Тишина окрест во всех уголках:

нету толку в деревянных колках –

это только снится, если Массне,

а проснёшься – не проснуться во сне.

Что там струн моих неверный натяг? –

этот строй уже не вспомнить никак:

только водишь сиротливым смычком

будто в прятки водишь в доме пустом.

Застывает время в нотных листах,

ни мелодией, ни жизнью не став.

 

* * *

 

Как странно вышло всё, как весело сошлось –

как будто детская юла, нащупав ось

вселенской нежности, застыла в пустоте –

как чайник старенький, кипящий на плите.

Всё вместе связано, но как увидеть связь?

Скрыпач слепой в метро играет не таясь,

какой-то Моцарт призастыл над стариком –

готов расстаться и с судьбой, и с париком.

В кофейне простенькой Сальери сам не свой

с венецианской, венской, винницкой тоской:

стаканчик с крышечкой откроет, а потом

насыпет спленду из пакетика тайком;

бормочет мрачное, придвинувшись к стене,

не унимается: "Ты с этим шёл ко мне?"

А я не шёл, я просто вышел погулять –

но чайник старенький вскипел, и вот опять

вселенской нежности юла, нащупав ось,

вдруг собрала всё то, что долго было врозь.

Скрыпач слепой очки снимает и на свет

купюру смотрит и считает горсть монет;

футляр закроет, и уходит на авось

вдоль по платформе, позабыв стальную трость.

С венецианской, венской, винницкой тоской

я тоже здесь, я тоже с вами, ангел мой;

и я к бумажному стаканчику приник,

рукой поправив белый с буклями парик –

я здесь стою, я здесь иду, я здесь живу –

я здесь являюсь вам во сне и наяву –

поскольку крутится юла, нащупав ось,

как будто в плоскоти, в которой всё сошлось.

 

Псалом 38

 

Ты не дал виноградника мне сторожить, и пасти́ овец

не дозволил на склонах суровых, где прожил бы дни мои,

повторяя одними губами, что странник я и пришлец,

как и все отцы мои.

Эта блажь выпадает не каждому. Только тем

для кого на песке травою круги закручены,

у кого для любой из песен немного тем:

про тебя, да про день, грядущий из тьмы за кручами.
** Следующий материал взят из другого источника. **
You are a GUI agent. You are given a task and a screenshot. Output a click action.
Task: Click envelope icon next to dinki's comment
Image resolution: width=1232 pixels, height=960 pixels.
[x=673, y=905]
Может это счастье – бессонно считать овец

не в своей голове, а на склоне бездонной пропасти –

среди этих странных, травой изречённых колец,

замотавшись в платок и щурясь на злые прописи

звёзд на небе, когда их лучи остры;

звёзд в колодце;

ответных им звёзд,

где горят костры

в первородной копоти.

 

Я был нем и безгласен, и даже когда не молчал –

я был нем и безгласен для дальних – и тех, кто был близко со мной;

нёс одними губами невысказанную печаль –

и оставил её невысказанной.

И теперь, повторяя губами, что странник я здесь, что мой путь

не имеет ни смысла, ни знака, ни века, ни имени, –

я прошу: отступи от меня, чтобы мог отдохнуть:

уходя, отдышаться немного, как прежде отцы мои.

Как и всякий другой пред тобой проходящий пришлец,

оказавшись случайно на склоне бездонной пропасти –

среди этих странных, травой изречённых колец,

замотаюсь в платок и прищурюсь на злые прописи, –

звёзд на небе, когда их лучи остры;

звёзд в колодце;

ответных им звёзд,

где горят костры

в первородной копоти.

 

* * *

 

Я прочитал сегодня, что юдоль –

скорей всего, Кедронская долина:

там кладбища старинные и вдоль

стены восточной Иерусалима

тысячелетий медленная боль

как бы течёт неслышно и незримо –

нет, не ручей, а время: мимо, мимо.

 

Там у порога всех дворов Твоих

живущие блаженны повсеместно;

в чужих шатрах я вспоминаю их

и думаю о том, как им чудесно.

А здесь мой клён перед дождём затих,

форзиция теснится шаловливо

и пахнет солью сонного залива.

 

Я думаю: вот птицы над гнездом,

вот ласточка жильё находит в стенах.

У всякого перед дождём есть дом

покуда кровь не застывает в венах.

А там уже вселенский агроном

всю соль земли смешает с новой солью –

вот этот путь мы и зовём юдолью.

 

Кедронская долина? Нет, юдоль,

где даже если поперёк, то вдоль,

где даже если вверх, то мимо, мимо

стены восточной Иерусалима.

Там у порога всех дворов Твоих,

как этот клён перед дождём затих, –

один стою уже нетерпеливо;

и пахнет солью сонного залива.

 

* * *

 

Вот у меня есть пиво в холодной бутылке,

целая ночь напролёт,

знакомая боль в затылке,

есть фотография, если пройти по ссылке –

и на твою страницу. Всё это в моей копилке.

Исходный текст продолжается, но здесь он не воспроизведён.